**Document passage:**

You are viewing a plain text version of this content. The canonical link for it is here.
Posted to user@nutch.apache.org by Jeremy Villalobos <je...@gmail.com> on 2012/03/01 22:26:00 UTC

multiple small crawlers on single machine conflict at /tmp/hadoop-username/mapred

Hello:

I am running multiple small crawls on one machine.  I notice that they are
conflicting because they all access

/tmp/hadoop-username/mapred

How do I change the location of this folder ?

Do I have use hadoop to run multiple crawlers each specific to a site ?

thanks

Jeremy

Re: multiple small crawlers on single machine conflict at /tmp/hadoop-username/mapred

Posted by Markus Jelsma <ma...@openindex.io>.
 You can also pass it to most jobs with $ nutch <job> 
 -Dhadoop.tmp.dir=bla args. This can be even automatic with some shell 
 scripting.


 On Fri, 2 Mar 2012 00:49:36 -0500, Jeremy Villalobos 
 <je...@gmail.com> wrote:
> It is a small number of crawlers, so I copied a runtime for each.
>  therefore different configuration files.
>
> Jeremy
>
> On Thu, Mar 1, 2012 at 10:57 PM, remi tassing  wrote:
>  How did you define that property so it's different so each job?

**Data supplied:**
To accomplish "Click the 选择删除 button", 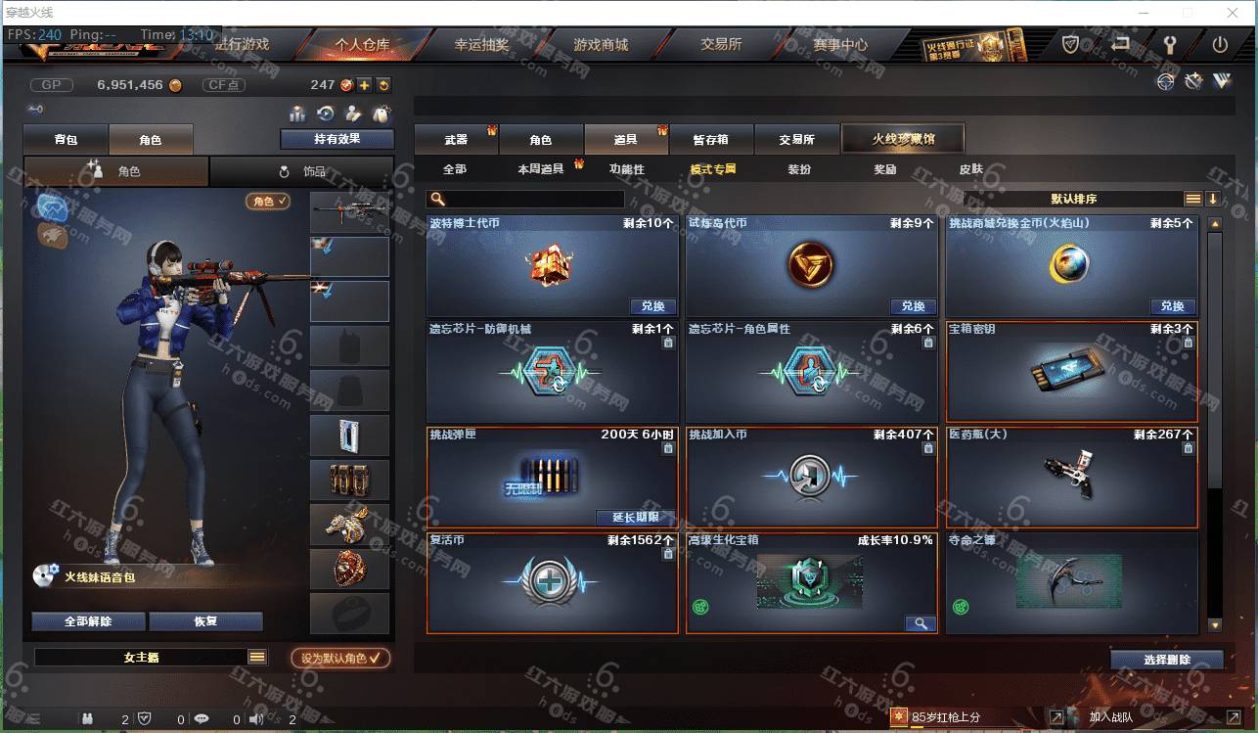I will pos(1167,660).
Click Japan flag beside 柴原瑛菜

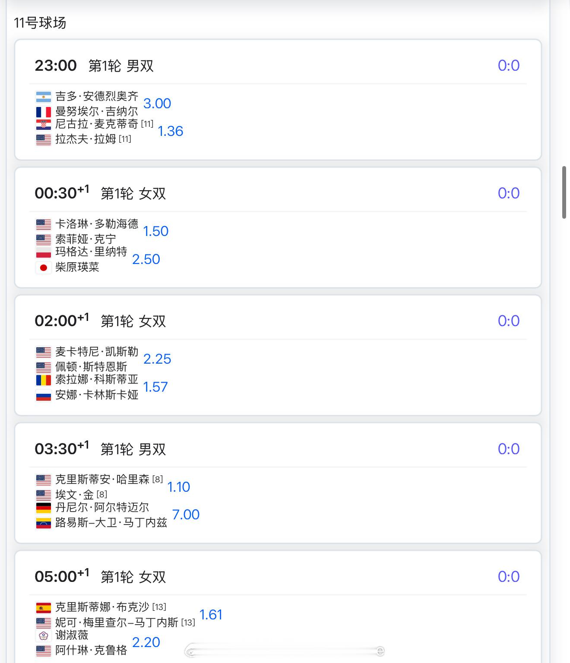click(x=43, y=268)
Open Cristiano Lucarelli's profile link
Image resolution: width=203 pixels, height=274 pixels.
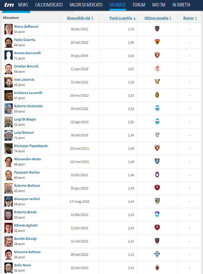click(x=28, y=93)
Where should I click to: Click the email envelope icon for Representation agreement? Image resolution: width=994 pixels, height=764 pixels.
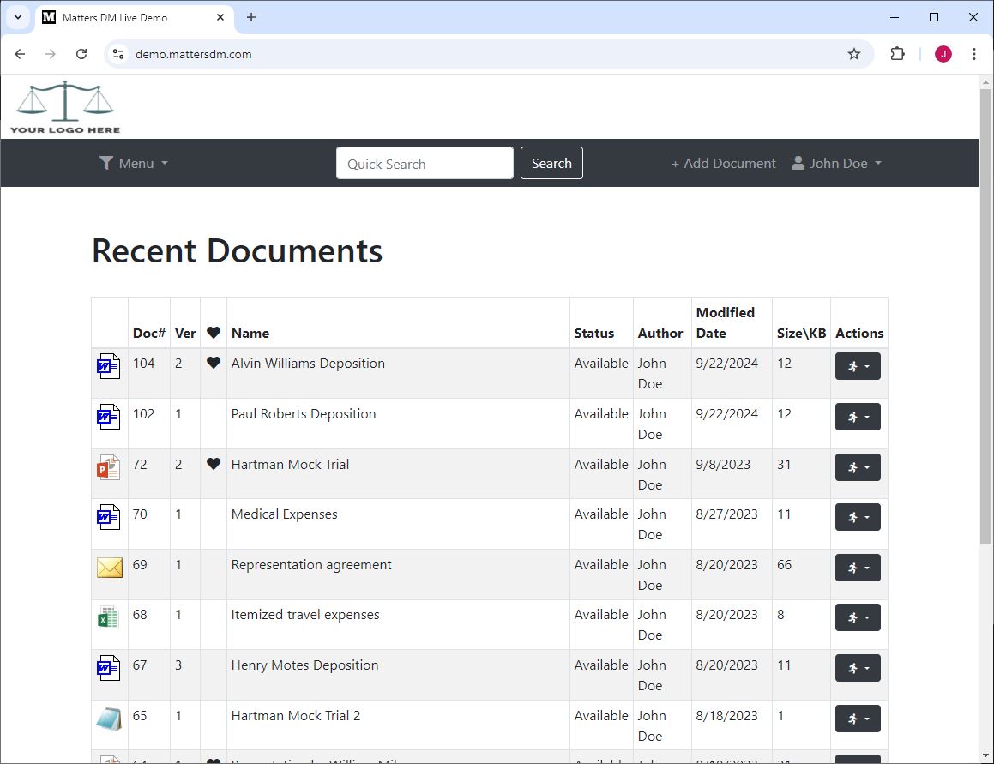click(109, 568)
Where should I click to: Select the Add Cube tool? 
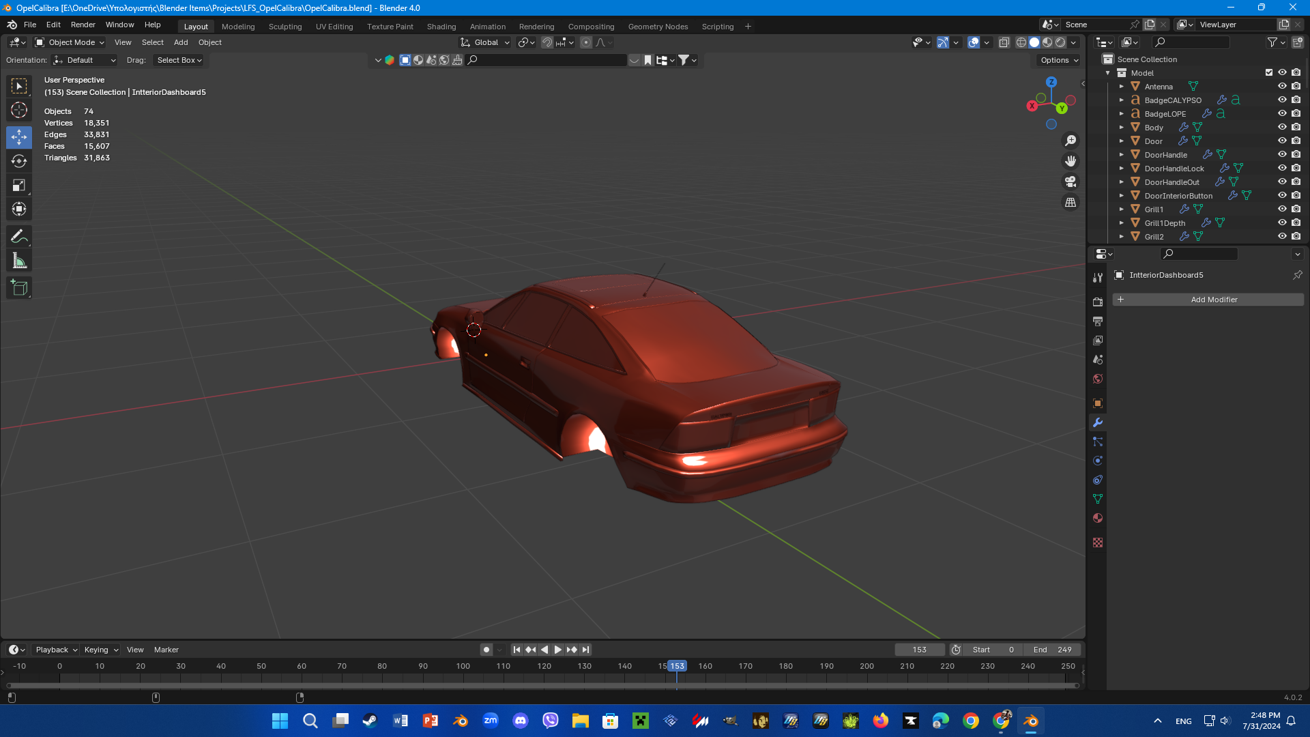[x=19, y=288]
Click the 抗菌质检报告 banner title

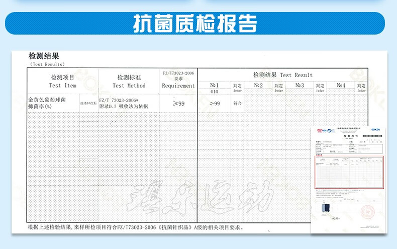(195, 23)
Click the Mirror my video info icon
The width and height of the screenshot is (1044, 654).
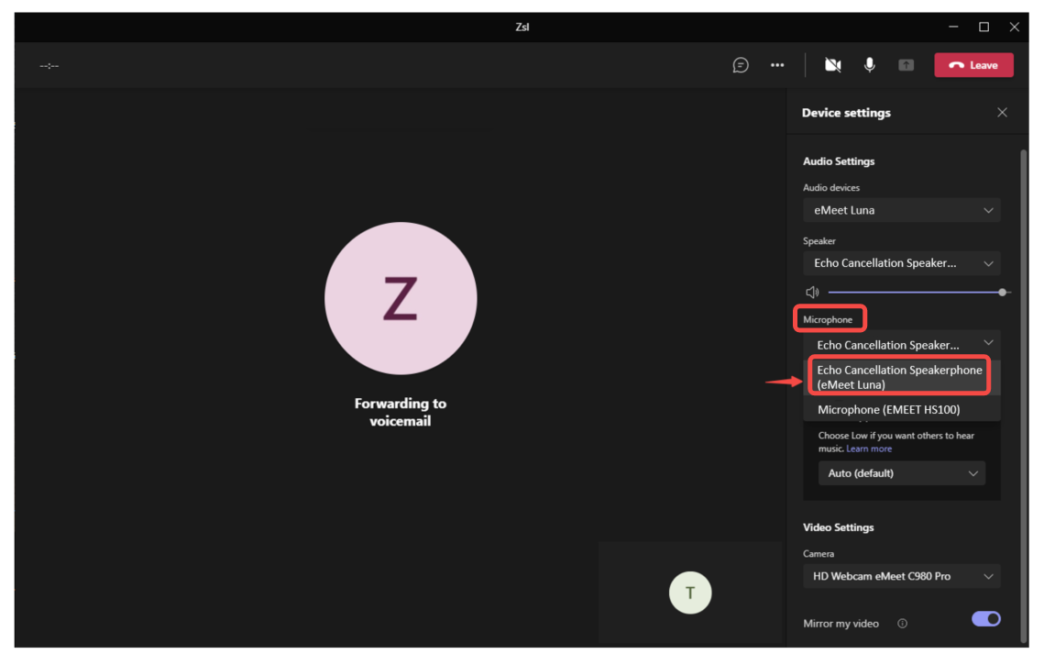coord(902,624)
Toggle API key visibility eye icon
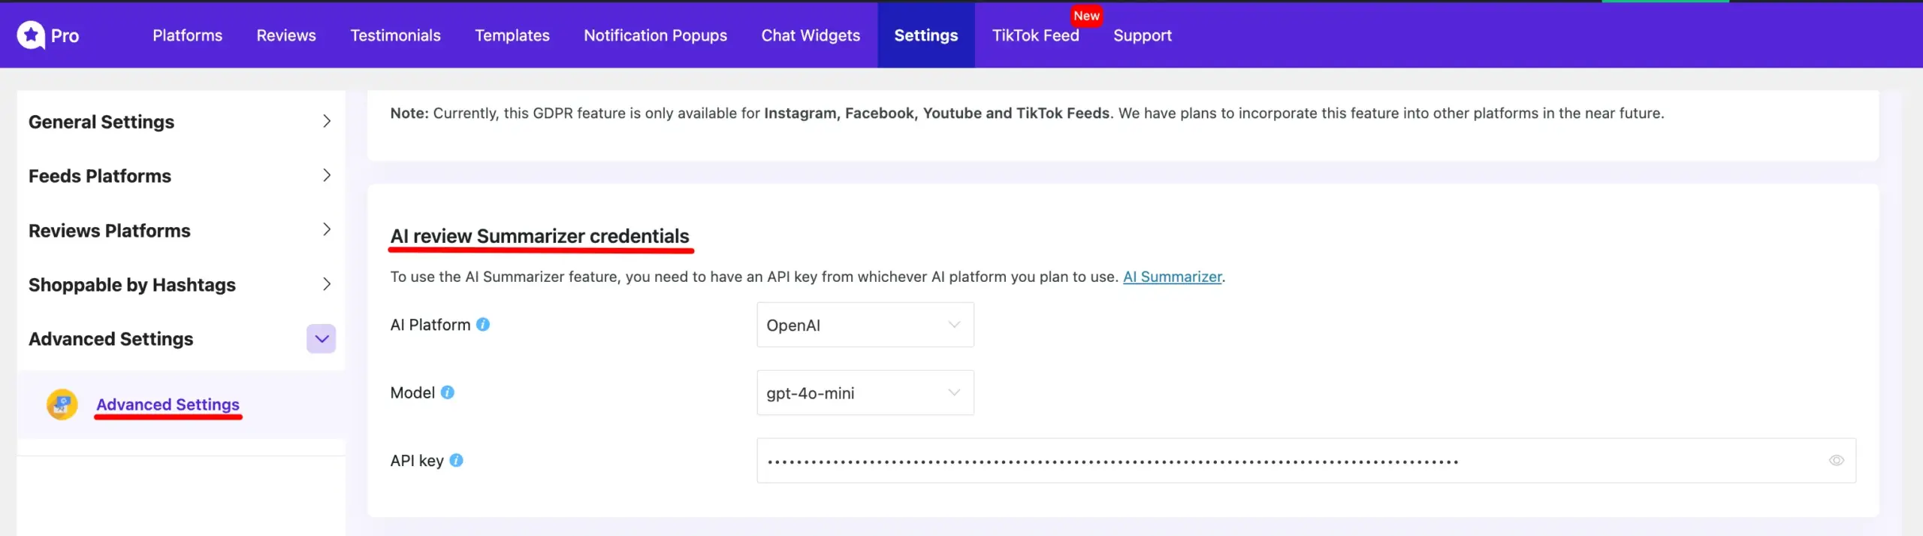Viewport: 1923px width, 536px height. [1836, 460]
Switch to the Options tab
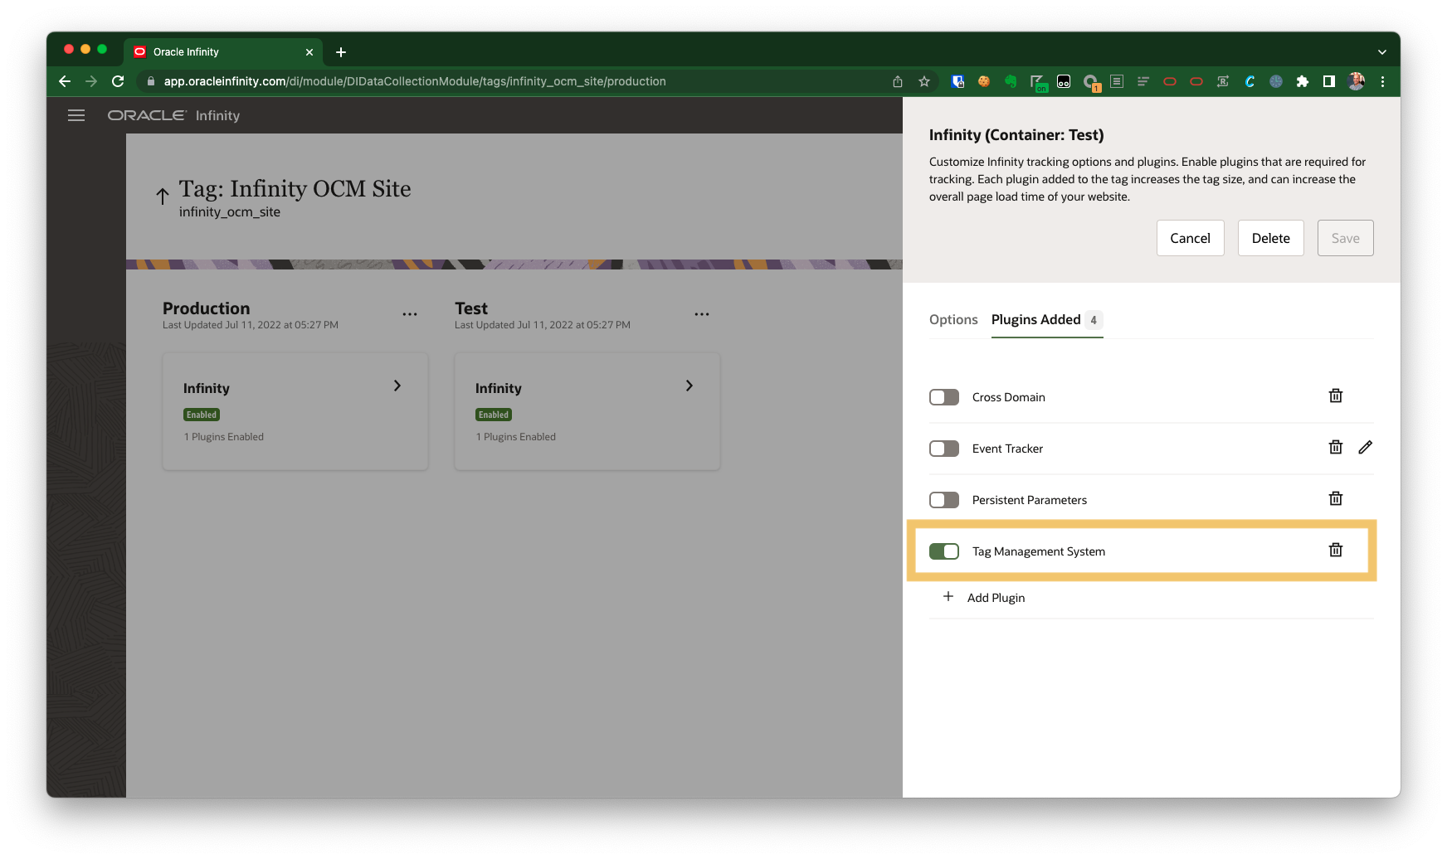The image size is (1447, 859). [953, 319]
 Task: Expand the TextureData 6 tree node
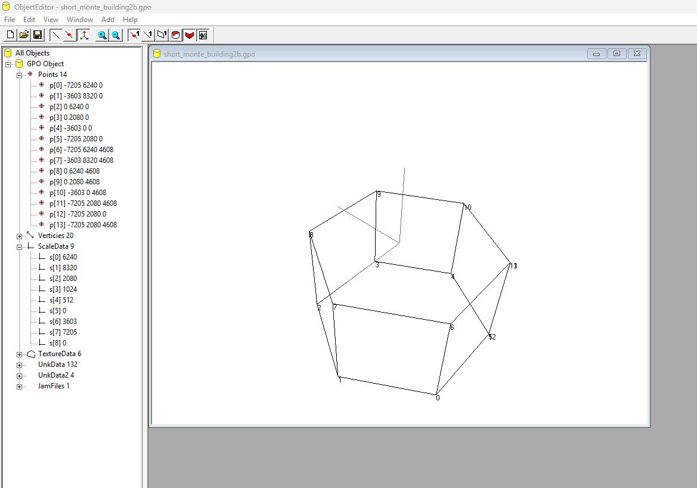point(19,354)
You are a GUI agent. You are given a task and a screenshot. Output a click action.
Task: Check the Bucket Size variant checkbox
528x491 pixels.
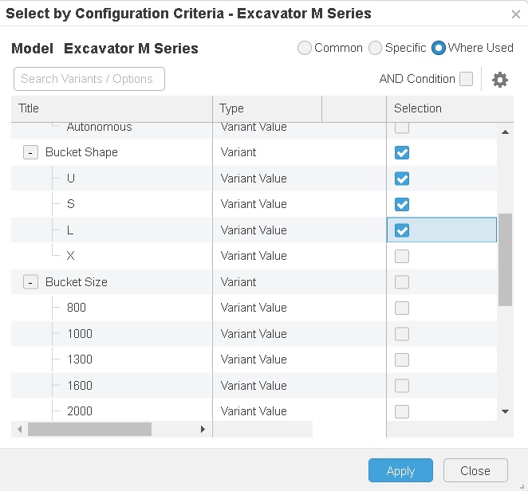click(x=402, y=282)
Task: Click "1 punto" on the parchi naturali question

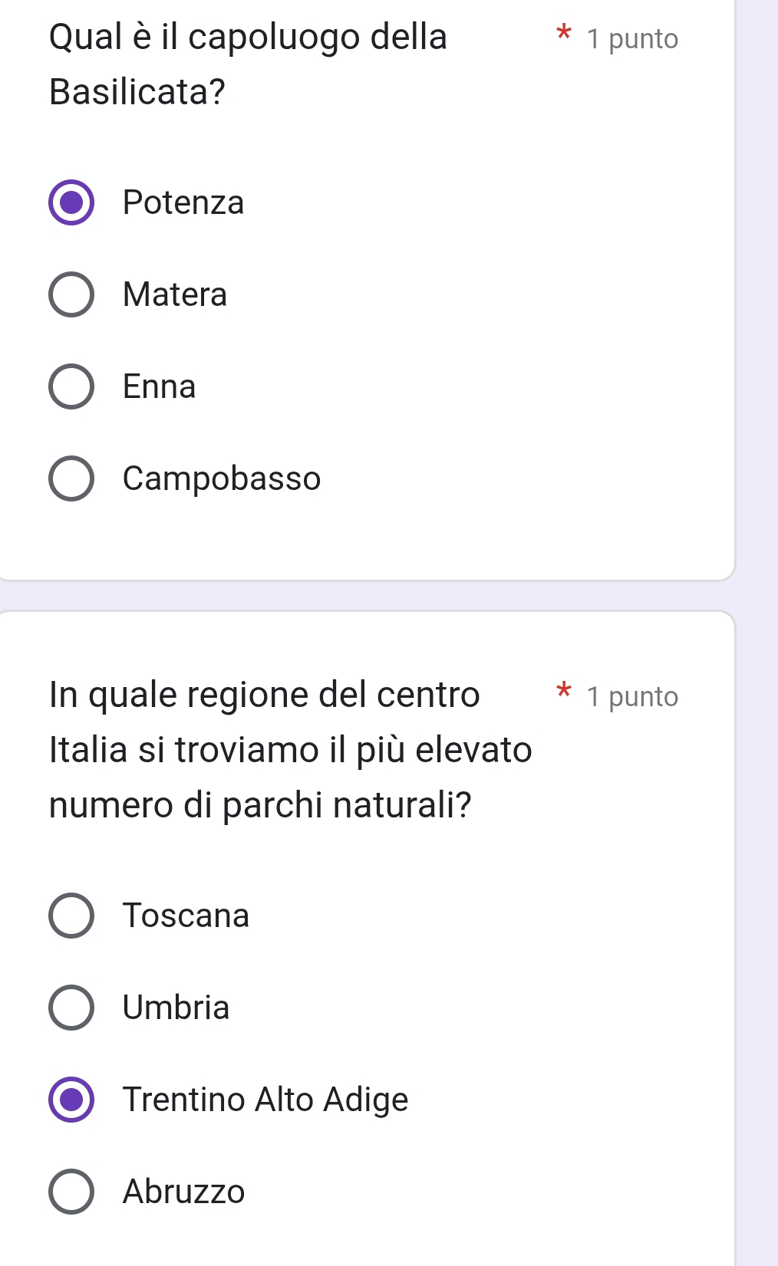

**Directives:**
1) For each statement, say whether it agrees with the Nutch thread, answering yes or no and quoting the deciding words. (a) Jeremy Villalobos set up a separate runtime for every crawler. (b) Markus Jelsma says the temporary directory can be set only in configuration files. (c) The first message was posted on 2012/03/01.
2) List every person the Nutch thread names as the writer of a message.
3) Carry on the Nutch thread from its last line.
The material has nothing to do with the Nutch thread.

**Outputs:**
1)
(a) Yes: "so I copied a runtime for each."
(b) No: "You can also pass it to most jobs with $ nutch <job>"
(c) Yes: "on 2012/03/01 22:26:00 UTC"

2) Jeremy Villalobos, Markus Jelsma, remi tassing

3)
>
>  Remi
>
>  On Friday, March 2, 2012, Jeremy Villalobos
>  wrote:
>
>> That is what I was looking for, thank you.
>  >
>  > this property was added to:
>  > $NUCHT_DIR/runtime/local/conf/nutch-site.xml
>  >
>  > Jeremy
>  >
>  > On Thu, Mar 1, 2012 at 7:01 PM, Markus Jelsma wrote:
>  >
>  >> you can either:
>  >>
>  >> 1. run on hadoop
>  >> 2. not run multiple concurrent jobs on a local machine
>  >> 3. set a hadoop.tmp.dir per job
>  >> 4. merge all crawls to a single crawl
>  >>
>  >>
>  >> On Thu, 1 Mar 2012 16:26:00 -0500, Jeremy Villalobos <
>  >> jeremyvillalobos@gmail.com [4]> wrote:
>  >>
>  >>> Hello:
>  >>>
>  >>> I am running multiple small crawls on one machine.  I notice
> that they
>  are
>  >>> conflicting because they all access
>  >>>
>  >>> /tmp/hadoop-username/mapred
>  >>>
>  >>> How do I change the location of this folder ?
>  >>>
>  >>> Do I have use hadoop to run multiple crawlers each specific to a
> site ?
>  >>>
>  >>> thanks
>  >>>
>  >>> Jeremy
>  >>>
>  >>
>  >> --
>  >> Markus Jelsma - CTO - Openindex
>  >> http://www.linkedin.com/in/**markus17 [5]
>  >> 050-8536600 / 06-50258350
>  >>
>  >
>
>
>
> Links:
> ------
> [1] mailto:tassingremi@gmail.com
> [2] mailto:jeremyvillalobos@gmail.com
> [3] mailto:markus.jelsma@openindex.io
> [4] mailto:jeremyvillalobos@gmail.com
> [5] http://www.linkedin.com/in/**markus17
> [6] http://www.linkedin.com/in/markus17

-- 
 Markus Jelsma - CTO - Openindex
 http://www.linkedin.com/in/markus17
 050-8536600 / 06-50258350

Re: multiple small crawlers on single machine conflict at /tmp/hadoop-username/mapred

Posted by Jeremy Villalobos <je...@gmail.com>.
It is a small number of crawlers, so I copied a runtime for each.
 therefore different configuration files.

Jeremy

On Thu, Mar 1, 2012 at 10:57 PM, remi tassing <ta...@gmail.com> wrote:

> How did you define that property so it's different so each job?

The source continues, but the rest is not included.